We're writing two chapters in an upcoming Project Management Book, with a working title, The Gower Handbook of Project Performance for Agile, Waterfall and Everything in Between, edited by Mark Phillips. One chapter on the Principles of Risk Management and the second chapter on the Practices of Risk Management. In the book is the mention of the Cone of Uncertainty as it applies to managing in the presence of uncertanty. Since reducible and irreducible uncertainties create risk, those uncertainties need to be reduced as the project proceeds for the probability of project success to increase. Specific actions to reduce the Episuncertaintiesnaties and Margin to handle the Aleatory uncertainies are part of any good project management process.
Since there has been some confusion around the CoU in the past, about whether it can be reduced, whether there is credible data showing it is valid or not, whether those claiming it can't be reduced have any Root Cause Analysis as to why it wasn;t reduced, I thought I'd included the references we're using.
- “The Cone of Uncertainty,” Stephen Gryphon, Phillippe Kruchten, and Steve McConnell, Letters, IEEE Software, 23 (5) 2006, pp 8‒10
- “Coping with the Cone of Uncertainty: An Empirical Study of the SAIV Process Model,” Da Yang, Barry Boehm, Ye Yang, Qing Wang, and Mingshu Li, ICSP 2007, LNCS 4470, pp. 37–48, 2007
- “Reducing Estimation Uncertainty with Continuous Assessment: Tracking the 'Cone of Uncertainty’” Pongtip Aroonvatanaporn, Chatchai Sinthop and Barry Boehm, Center for Systems and Software Engineering University of Southern California, Los Angeles, CA 90089, ASE’10, September 20–24, 2010, Antwerp, Belgium, 2010.
- “Shrinking the Cone of Uncertainty with Continuous Assessment for Software Team Dynamics in Design and Development,” Pongtip Aroonvatanaporn,”Ph.D. Thesis, University of Southern California, August 2012.
- “Improving Software Development Tracking and Estimation Inside the Cone of Uncertainty,” Pongtip Aroonvatanaporn, Thanida Hongsongkiat, and Barry Boehm, Technical Report USC‒CSSE‒2012‒504, Center for Systems and Software Engineering, University of Southern California, 2012.
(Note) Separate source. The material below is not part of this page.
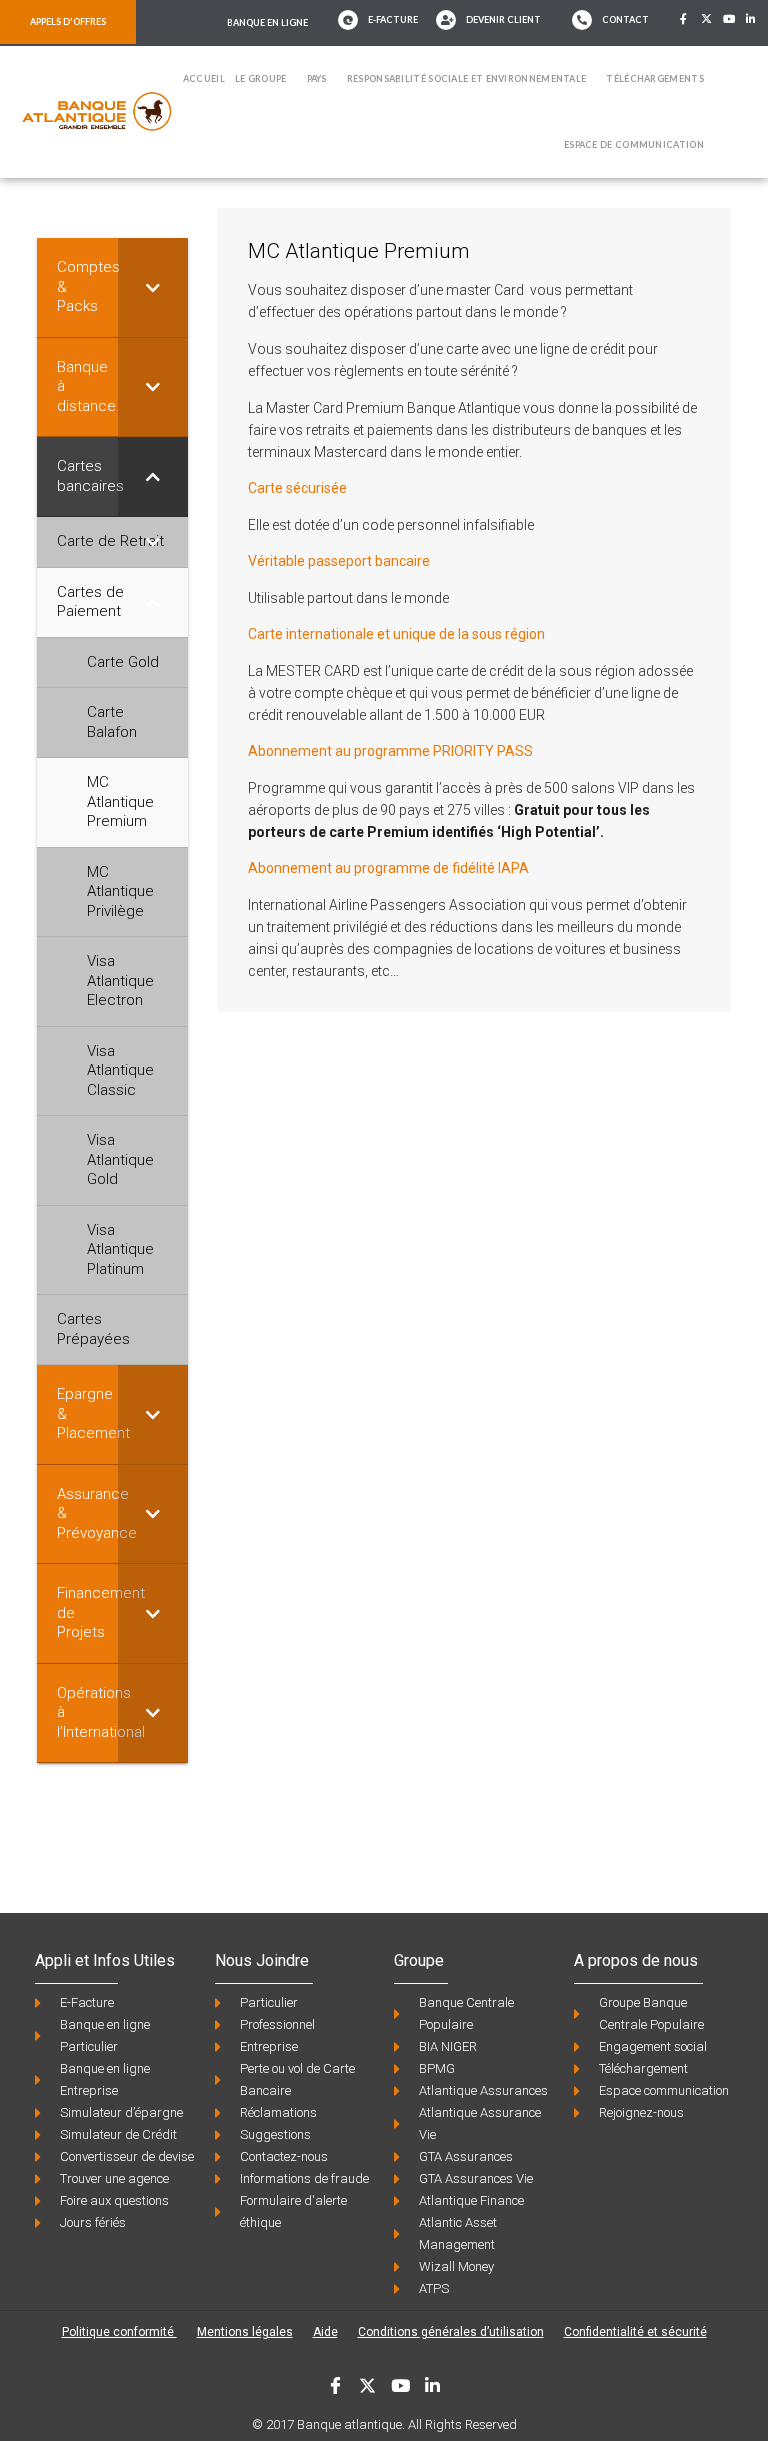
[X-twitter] (706, 19)
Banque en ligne (267, 22)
We have 89 other papers speaking to why, when, and how to manage projects with the CoU paradigm.
So here's the outcome
The Cone of Uncertainty is a build to goal. To make uncertanty reduce, you have to take explicit actions on the project. When you hear someone say my data shows the cone doesn't reduce, they didn't take specific actions to cause that to happen.